Question: Even if Just Used for Development, What Percentage of Teacher Evaluations Should Come From Value-Added Data? Some districts go as low as 10 percent (in Ohio) and in some cases value-added data would become the sole teacher evaluation measure, as almost happened here in Tennessee with the now defunct changes to teacher licensing law. I think that as a baseline, we shouldn’t go over 25 percent as this would cut down on teachers being falsely identified as ineffective.
Here’s why. Lets assume a teacher scores a “5” on all evaluation measures (the highest they can score) other than value added data. Lets then assume that they score a “1” on growth (the lowest), and lets assume that this score is due to error in measurement, as is often the concern regarding value-added measures. This teacher would then be assigned a score of a “3” under the current 65/35 split, or be considered as simply “meeting expectations.” By lowering the percentage of the evaluation from value-added data to 25 percent, this teacher could receive no lower than a “4,” that is still be considered above average effectiveness. Teachers with a “4” couldn’t be misidentified as “ineffective” even if their value-added data was misidentified as a “1” or a “2”

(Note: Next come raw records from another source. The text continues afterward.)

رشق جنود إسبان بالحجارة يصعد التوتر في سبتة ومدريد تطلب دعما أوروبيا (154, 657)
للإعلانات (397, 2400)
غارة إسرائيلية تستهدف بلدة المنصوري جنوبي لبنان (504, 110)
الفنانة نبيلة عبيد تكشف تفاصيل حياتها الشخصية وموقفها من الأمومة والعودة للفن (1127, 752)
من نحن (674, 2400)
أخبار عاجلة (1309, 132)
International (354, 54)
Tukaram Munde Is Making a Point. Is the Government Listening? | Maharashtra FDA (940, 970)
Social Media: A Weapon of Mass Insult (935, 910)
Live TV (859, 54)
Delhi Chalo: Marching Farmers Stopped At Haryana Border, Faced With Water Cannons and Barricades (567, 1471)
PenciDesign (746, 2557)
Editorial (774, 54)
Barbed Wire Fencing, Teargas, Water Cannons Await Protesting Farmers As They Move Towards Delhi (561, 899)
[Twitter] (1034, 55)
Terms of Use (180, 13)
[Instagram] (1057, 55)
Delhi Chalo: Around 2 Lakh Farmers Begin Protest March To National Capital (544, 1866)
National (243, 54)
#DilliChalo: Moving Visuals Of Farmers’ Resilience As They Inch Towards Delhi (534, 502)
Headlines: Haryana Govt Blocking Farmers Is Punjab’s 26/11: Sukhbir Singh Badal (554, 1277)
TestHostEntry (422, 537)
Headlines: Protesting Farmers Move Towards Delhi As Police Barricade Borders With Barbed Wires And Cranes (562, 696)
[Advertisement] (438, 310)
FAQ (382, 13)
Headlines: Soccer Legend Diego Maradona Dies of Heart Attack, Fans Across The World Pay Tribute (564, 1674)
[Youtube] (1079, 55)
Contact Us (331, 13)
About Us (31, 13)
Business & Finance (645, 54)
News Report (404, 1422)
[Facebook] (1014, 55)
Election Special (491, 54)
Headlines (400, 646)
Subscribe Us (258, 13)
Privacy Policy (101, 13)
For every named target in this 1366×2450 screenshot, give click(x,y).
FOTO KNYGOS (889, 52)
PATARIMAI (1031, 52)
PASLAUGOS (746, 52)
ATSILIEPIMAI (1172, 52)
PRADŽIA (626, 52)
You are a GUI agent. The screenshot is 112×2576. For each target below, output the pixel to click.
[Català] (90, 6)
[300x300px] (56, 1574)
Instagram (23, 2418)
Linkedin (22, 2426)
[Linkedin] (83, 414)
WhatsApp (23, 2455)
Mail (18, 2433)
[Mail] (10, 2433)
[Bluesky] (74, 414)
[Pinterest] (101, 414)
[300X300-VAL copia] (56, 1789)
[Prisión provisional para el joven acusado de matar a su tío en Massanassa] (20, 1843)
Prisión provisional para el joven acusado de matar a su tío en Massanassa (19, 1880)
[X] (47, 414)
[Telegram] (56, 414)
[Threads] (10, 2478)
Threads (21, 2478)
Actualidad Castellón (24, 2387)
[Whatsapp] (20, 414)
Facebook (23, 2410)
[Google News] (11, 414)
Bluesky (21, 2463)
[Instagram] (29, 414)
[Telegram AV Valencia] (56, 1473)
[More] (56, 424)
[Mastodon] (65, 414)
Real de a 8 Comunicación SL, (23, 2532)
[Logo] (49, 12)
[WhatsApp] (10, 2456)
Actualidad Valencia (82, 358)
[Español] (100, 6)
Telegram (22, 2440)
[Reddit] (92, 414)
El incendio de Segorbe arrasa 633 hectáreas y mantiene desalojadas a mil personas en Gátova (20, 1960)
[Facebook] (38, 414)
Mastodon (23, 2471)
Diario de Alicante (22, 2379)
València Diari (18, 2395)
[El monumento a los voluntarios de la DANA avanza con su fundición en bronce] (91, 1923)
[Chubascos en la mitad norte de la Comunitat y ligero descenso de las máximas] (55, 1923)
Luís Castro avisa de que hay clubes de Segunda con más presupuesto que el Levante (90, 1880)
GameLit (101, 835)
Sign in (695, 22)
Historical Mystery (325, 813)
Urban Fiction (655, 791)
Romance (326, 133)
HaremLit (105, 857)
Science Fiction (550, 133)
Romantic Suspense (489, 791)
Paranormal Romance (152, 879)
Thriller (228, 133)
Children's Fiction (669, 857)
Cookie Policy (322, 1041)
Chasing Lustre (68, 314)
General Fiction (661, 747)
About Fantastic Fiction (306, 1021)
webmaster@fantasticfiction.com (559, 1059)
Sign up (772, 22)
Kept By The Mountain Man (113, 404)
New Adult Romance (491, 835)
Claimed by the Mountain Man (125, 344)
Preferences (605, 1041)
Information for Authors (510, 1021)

There’s still the concern that teachers on the border might be misidentified, but that number should get smaller as less of the score comes from value-added data.
In summary, there are many more questions that need answering when it comes to value-added data, some of which are unanswerable. But I think that we should err on the side of caution when it comes to this data given what is at stake.
Follow Bluff City Education on Twitter @bluffcityed and look for the hashtag #iteachiam and #TNedu to find more of our stories. Please also like our page on facebook. The views expressed in this piece are solely those of the author and do not represent those of any affiliated organizations.
I have read all four pieces of your paper, and I remain unsure as to whether or not you support the use of value-added for high stakes purposes. At more than one point, you indicate that you do not. However, in the new “paradigm” that you propose, if teachers don’t respond to more doses of PD that result from low VAM scores, then you are okay with using VAM to push them out.
Another issue I have with your presentation is that there is no reading list for finding out more about TVAAS and VAM. There are a number of recent books since 2009 devoted to the history, explication, and/or critique of VAM/TVAAS, but I see no links to them or any listed of suggested readings.
Entirely absent, too, is any historical links to help the reader contextualize the whole accountability argument that has developed over the past 50 years or so.
Thank you for the comment Jim. A couple thoughts in response. First, I realize I take a very nuanced position that is likely to satisfy very few, that value-added data in and evaluations shouldn’t be used only for high-stakes decisions. I think that it should only be a factor when all other attempts at improvement have failed. In that sense, I don’t think of it as “pushing teachers out” since we’ve gone the extra mile to help them increase their effectiveness.
This piece was also not intended to be a comprehensive overview of TVAAS and VAM from a literary standpoint. Rather, it represents my own thought progression around value-added data. Since these papers exist already and my purpose is to express what I’m thinking, I see no reason to rehash what is already there. However, if you feel you have a comprehensive list that represents a good overview of VAM and TVAAS, feel free to post it in the comments. If you want to email it to me, I can also include it as an addendum to the final piece.